Ultrasound-based quantitative microvasculature imaging for early prediction of response to neoadjuvant chemotherapy in patients with breast cancer.

Abstract

Background: Angiogenic activity of cancerous breast tumors can be impacted by neoadjuvant chemotherapy (NAC), thus potentially serving as a marker for response monitoring. While different imaging modalities can aid in evaluation of tumoral vascular changes, ultrasound-based approaches are particularly suitable for clinical use due to their availability and noninvasiveness. In this paper, we make use of quantitative high-definition microvasculature imaging (qHDMI) based on contrast-free ultrasound for assessment of NAC response in breast cancer patients.

Methods: Patients with invasive breast cancer recommended treatment with NAC were included in the study and ultrafast ultrasound data were acquired at pre-NAC, mid-NAC, and post-NAC time points.
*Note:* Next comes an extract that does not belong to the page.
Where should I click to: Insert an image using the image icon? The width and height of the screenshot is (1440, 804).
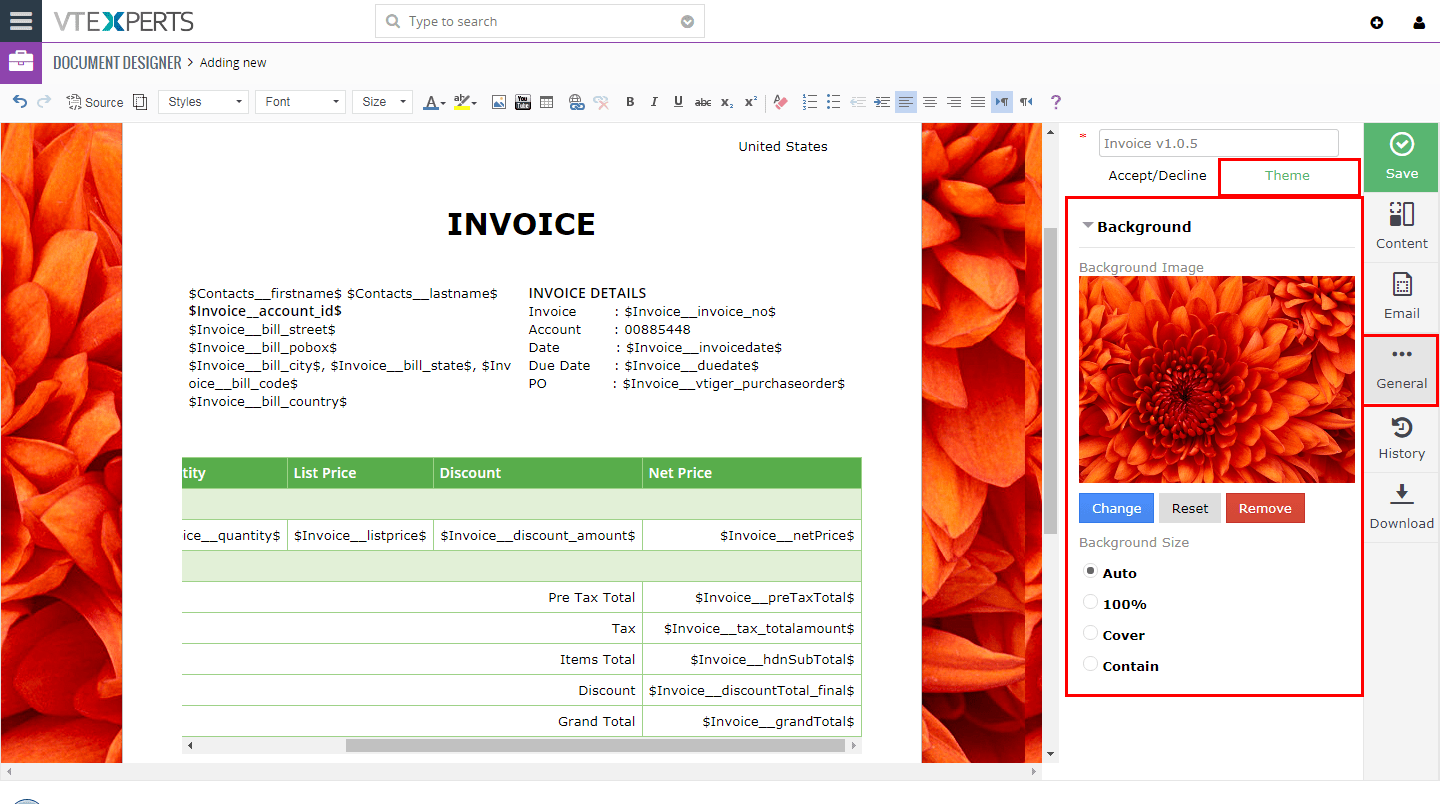499,102
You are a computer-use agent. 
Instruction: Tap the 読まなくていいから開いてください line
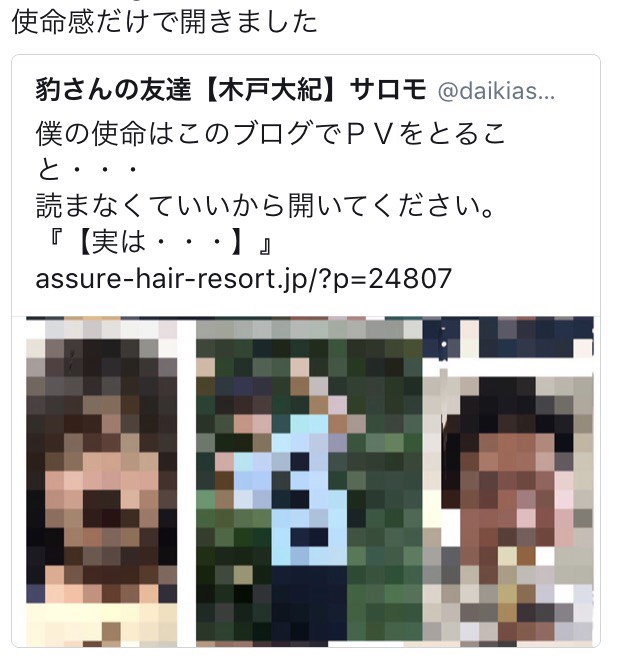pyautogui.click(x=265, y=205)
Data acquisitions also took place at two additional timepoints - at two and four weeks after NAC initiation in a subset of patients. Ultrasound data frames were processed within the qHDMI framework to visualize the microvasculature in and around the breast tumors. Morphological analyses on the microvasculature structure were performed to obtain 12 qHDMI biomarkers. Pathology from surgery classified response using residual cancer burden (RCB) and was used to designate patients as responders (RCB 0/I) and non-responders (RCB II/III). Distributions of imaging biomarkers across the two groups were analyzed using Wilcoxon rank-sum test. The trajectories of biomarker values over time were investigated and linear mixed effects models were used to evaluate interactions between time and group for each biomarker.

Results: Of the 53 patients included in the study, 32 (60%) were responders based on their RCB status. The results of linear mixed effects model analysis showed statistically significant interactions between group and time in six out of the 12 qHDMI biomarkers, indicating differences in trends of microvascular morphological features by responder status. In particular, vessel density (p-value: 0.023), maximum tortuosity (p-value: 0.049), maximum diameter (p-value: 0.002), fractal dimension (p-value: 0.002), mean Murray's deviation (p-value: 0.034), and maximum Murray's deviation (p-value: 0.022) exhibited significantly different trends based on responder status.

Conclusions: We observed microvasculature changes in response to NAC in breast cancer patients using qHDMI as an objective and quantitative contrast-free ultrasound framework. These finding suggest qHDMI may be effective in identifying early response to NAC.